[Start of Attachment]

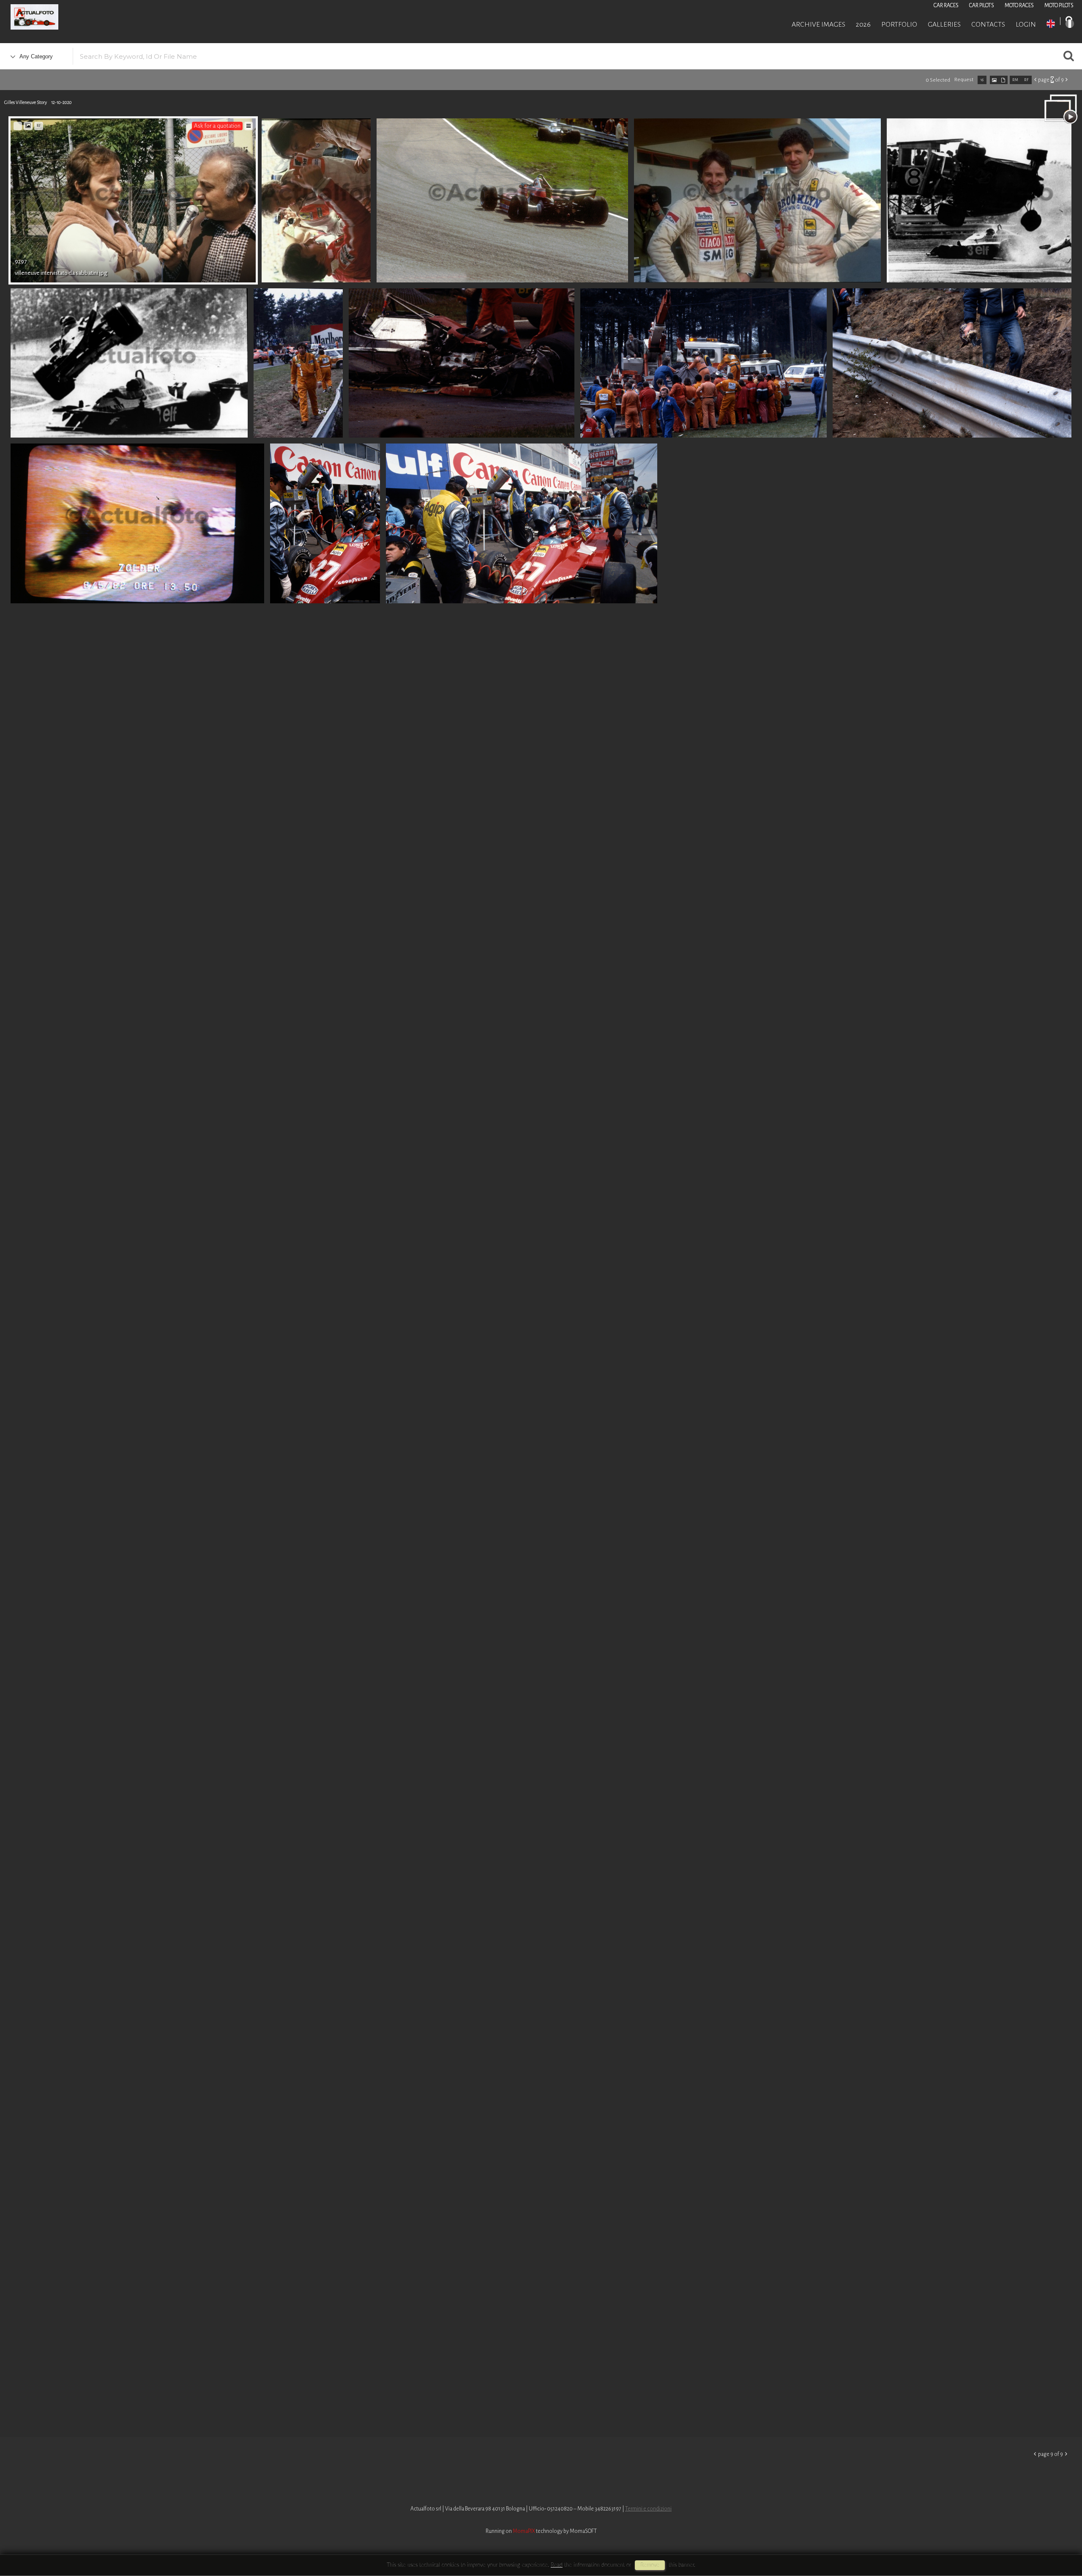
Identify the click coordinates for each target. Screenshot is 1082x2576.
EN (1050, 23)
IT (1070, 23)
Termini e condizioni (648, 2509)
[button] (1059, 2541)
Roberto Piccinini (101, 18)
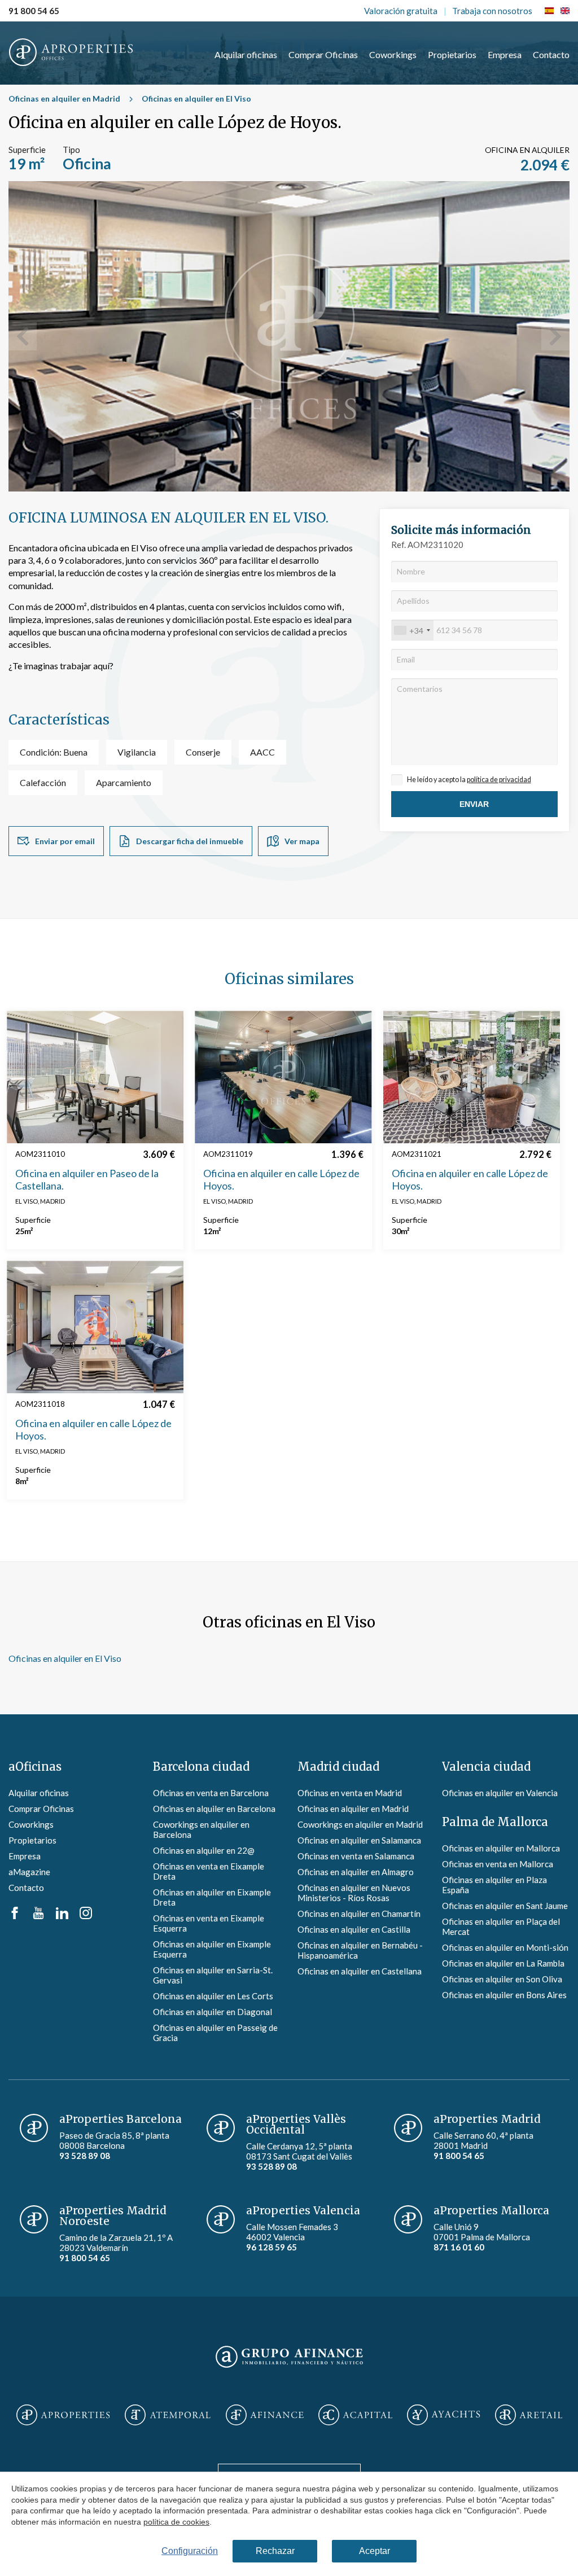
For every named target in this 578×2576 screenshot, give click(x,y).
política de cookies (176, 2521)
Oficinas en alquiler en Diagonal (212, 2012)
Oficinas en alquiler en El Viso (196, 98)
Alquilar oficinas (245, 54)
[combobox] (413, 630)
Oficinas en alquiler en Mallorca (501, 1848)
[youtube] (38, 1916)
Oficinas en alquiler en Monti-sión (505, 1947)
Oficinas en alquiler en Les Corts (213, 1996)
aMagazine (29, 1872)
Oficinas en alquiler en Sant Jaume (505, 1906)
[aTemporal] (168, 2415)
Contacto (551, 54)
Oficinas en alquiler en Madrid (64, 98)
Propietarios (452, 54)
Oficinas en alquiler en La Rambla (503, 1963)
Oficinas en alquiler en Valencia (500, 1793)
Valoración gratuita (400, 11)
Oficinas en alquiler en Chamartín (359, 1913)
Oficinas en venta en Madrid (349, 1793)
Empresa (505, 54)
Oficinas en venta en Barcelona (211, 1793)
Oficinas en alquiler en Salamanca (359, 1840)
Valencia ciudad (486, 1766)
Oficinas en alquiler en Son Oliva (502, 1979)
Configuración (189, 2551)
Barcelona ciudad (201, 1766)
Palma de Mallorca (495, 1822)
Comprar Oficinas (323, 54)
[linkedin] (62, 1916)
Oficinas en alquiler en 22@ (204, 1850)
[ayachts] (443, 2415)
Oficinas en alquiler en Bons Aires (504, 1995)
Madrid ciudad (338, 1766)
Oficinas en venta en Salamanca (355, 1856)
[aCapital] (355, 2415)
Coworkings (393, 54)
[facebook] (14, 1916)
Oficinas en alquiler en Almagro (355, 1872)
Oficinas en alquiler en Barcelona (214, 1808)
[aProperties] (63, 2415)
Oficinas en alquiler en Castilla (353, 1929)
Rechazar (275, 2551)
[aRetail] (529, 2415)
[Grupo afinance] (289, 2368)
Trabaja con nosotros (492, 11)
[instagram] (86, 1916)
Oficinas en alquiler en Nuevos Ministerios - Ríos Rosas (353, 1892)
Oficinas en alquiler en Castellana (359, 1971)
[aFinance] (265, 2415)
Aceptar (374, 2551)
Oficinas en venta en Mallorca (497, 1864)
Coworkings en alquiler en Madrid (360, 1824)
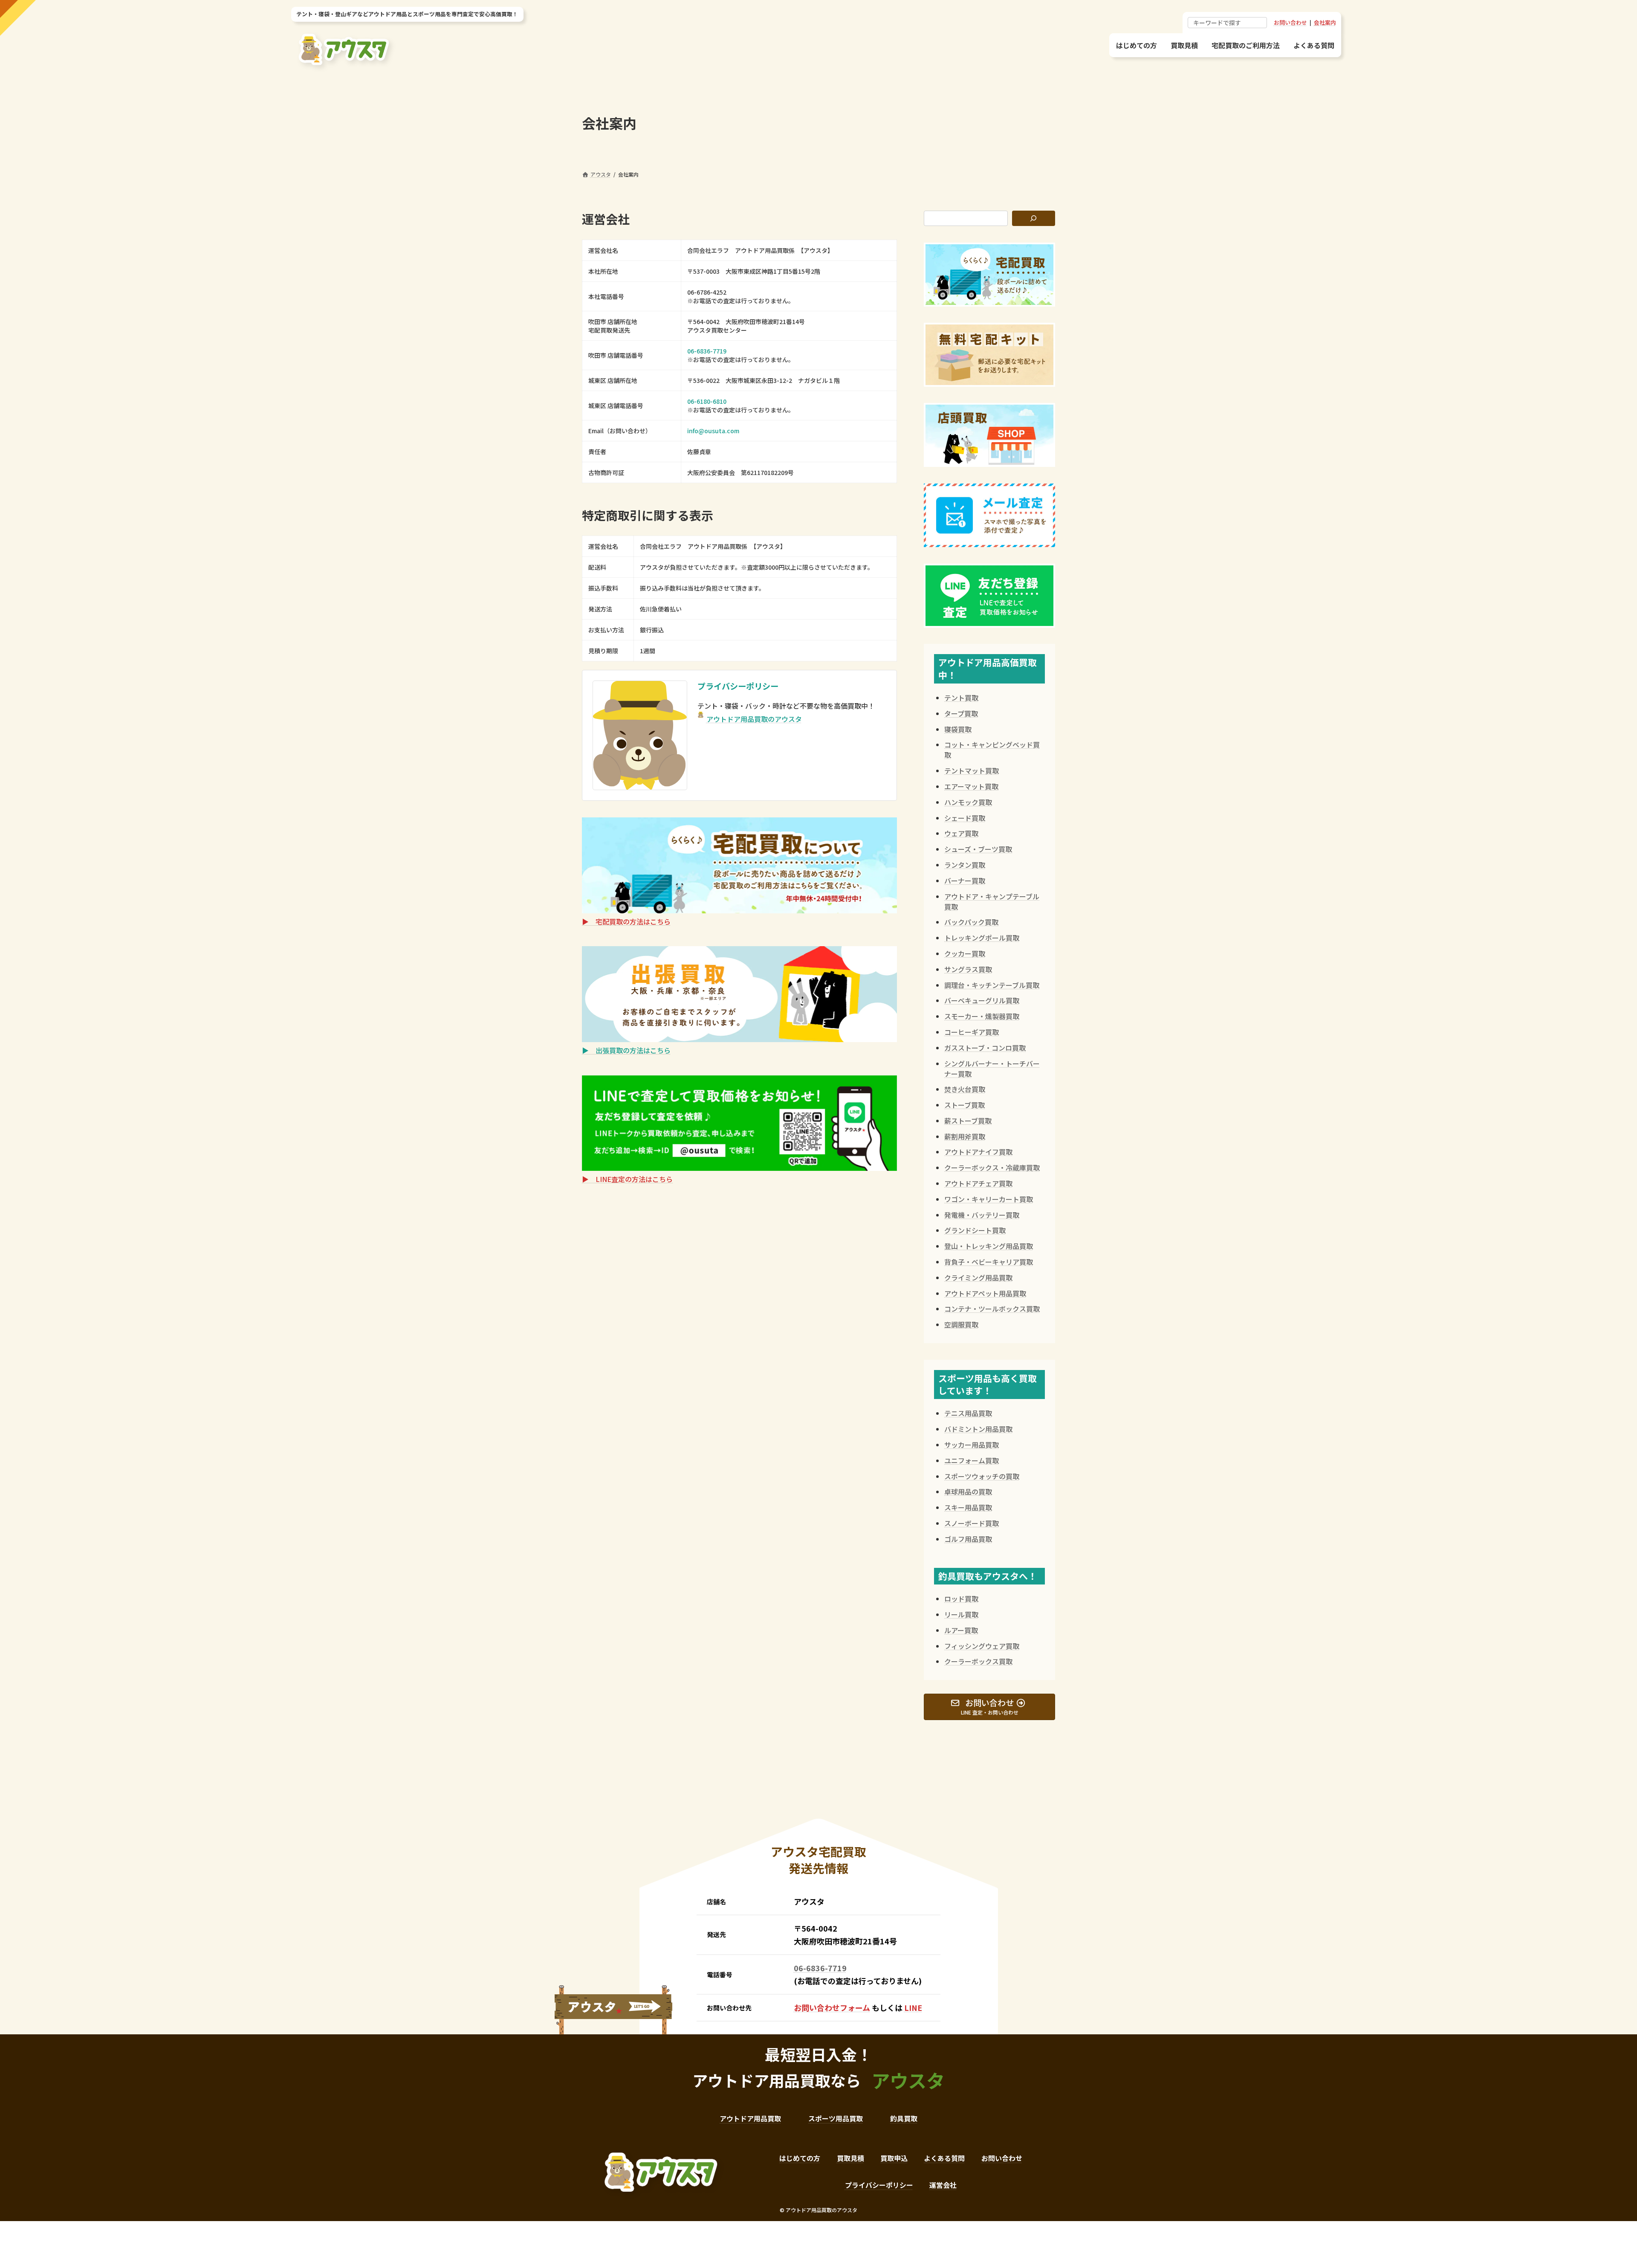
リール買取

[End of Attachment]

EXERCISE DETAILS:
Every line in the records above that contains the word "Mallorca" should be copied out.

RESPONSE TO THIS EXERCISE:
Oficinas en alquiler en Mallorca (501, 1848)
Palma de Mallorca (495, 1822)
Oficinas en venta en Mallorca (497, 1864)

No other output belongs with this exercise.